A importância da cobrança do ressarcimento dos planos de saúde pelos atendimentos de seus associados em hospitais conveniados ao Sistema Único de Saúde (SUS) no entendimento do diretor da ANS, José Leôncio Feitosa, deixou de ser financeira e passou a ser estratégica no planejamento da política de saúde pública. A importância dela como mecanismo de regulação e de planejamento da saúde pública no País é fundamental.

Agência Estado |

Nós podemos dizer ao ministério o que está ocorrendo com um conjunto grande de pessoas que utilizam o SUS e a saúde suplementar. Temos que saber o por quê, onde é e o que o setor público precisa fazer para corrigir isso. A importância maior é o conhecimento da informação, da epidemiologia, e não a questão financeira", diz Feitosa.

Ele exemplifica: "quando cruzamos dados do Acre ao Rio Grande do Sul, queremos saber por que no Acre 500 pessoas, que pagam pelo plano de saúde, não procuram o plano. Por que em Ribeirão Preto uma mulher que paga há 20 anos o plano resolve operar pelo SUS. Isto é muito mais importante sob o aspecto de saúde pública do que pegar R$ 4.000 do procedimento", afirma.

Mapeamento

No seu entendimento, as informações podem ajudar no planejamento da política a ser traçada pelo Ministério da Saúde. "Consigo dizer ao ministério o que está havendo no Brasil todo, quem procura serviço público e quem não procura, independentemente de ter plano de saúde." Os dados, segundo ele, são fundamentais na hora de repartir o dinheiro da saúde com os municípios.

"O projeto do SUS dispensa recurso por cabeça, por densidade demográfica. Em um município como Ribeirão Preto (SP), onde 68% da população têm plano de saúde e paga, sobram 32% que o sistema público vai bancar. Como eu posso pagar per capita para Ribeirão Preto o mesmo per capita que eu vou pagar em Rio Branco, no Acre, onde 98% dependerão do serviço público para bancar? Nós estaremos construindo a iniqüidade, apostando na desigualdade no financiamento à saúde. É uma tese, que não tem nada a ver com ressarcimento, mas tem a ver com regulação e com mercado", argumenta.
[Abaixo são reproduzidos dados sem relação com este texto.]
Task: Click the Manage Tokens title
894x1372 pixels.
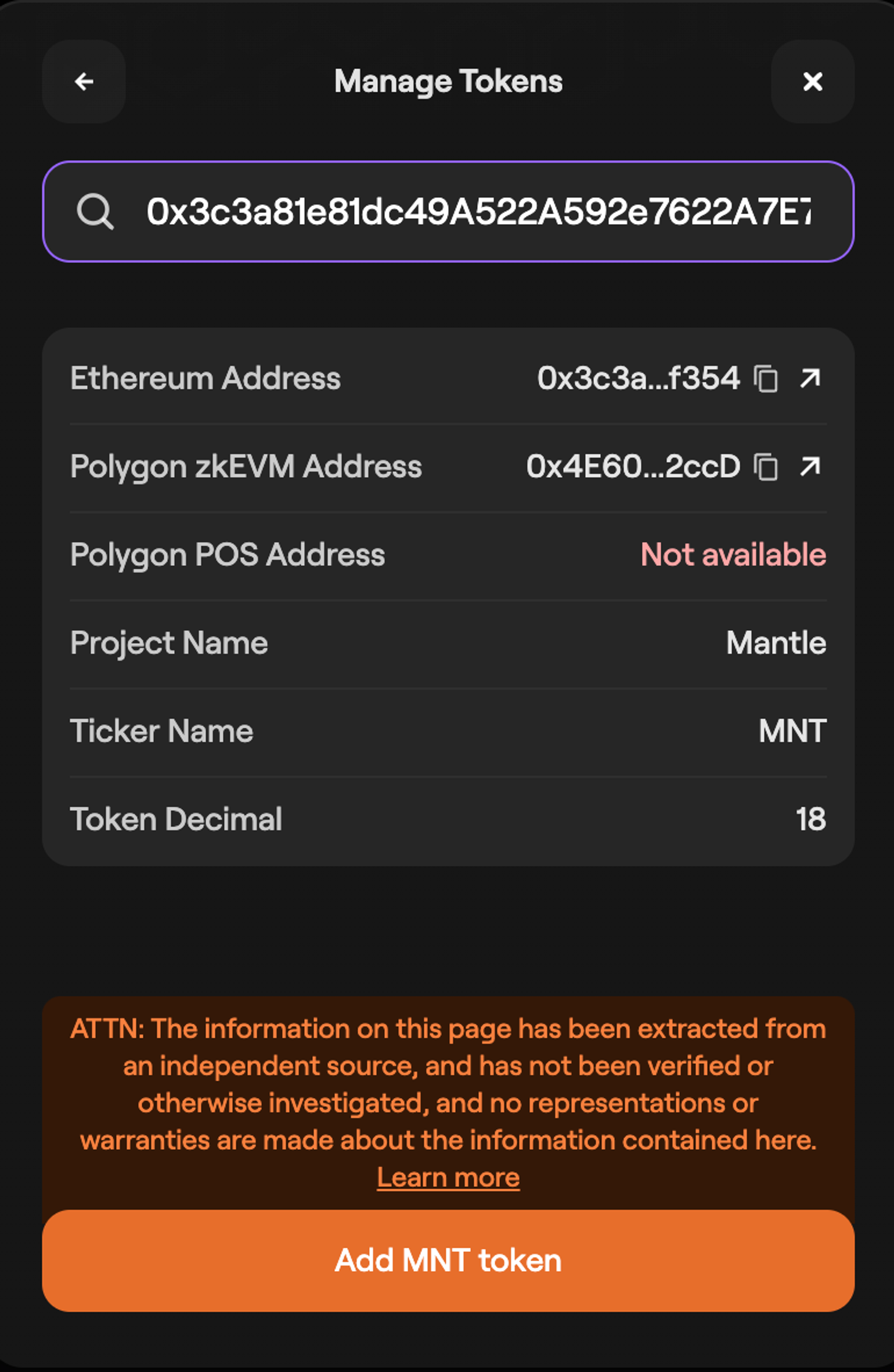Action: (x=448, y=81)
Para Feitosa, é possível haver uma democratização na hora de repartir os recursos. "O planejamento financeiro tem que atender a especificidades das regiões, se não estaremos construindo a iniqüidade. Se eu sou prefeito de uma cidade e tenho 68% de atendimento privado, não vou precisar gastar, mas vou receber. E o coitado do prefeito de outro município, onde só 5% têm plano de saúde, terá que atender 95% da população. Tem que ter uma matemática e um planejamento estratégico e ideológico para isto", completa.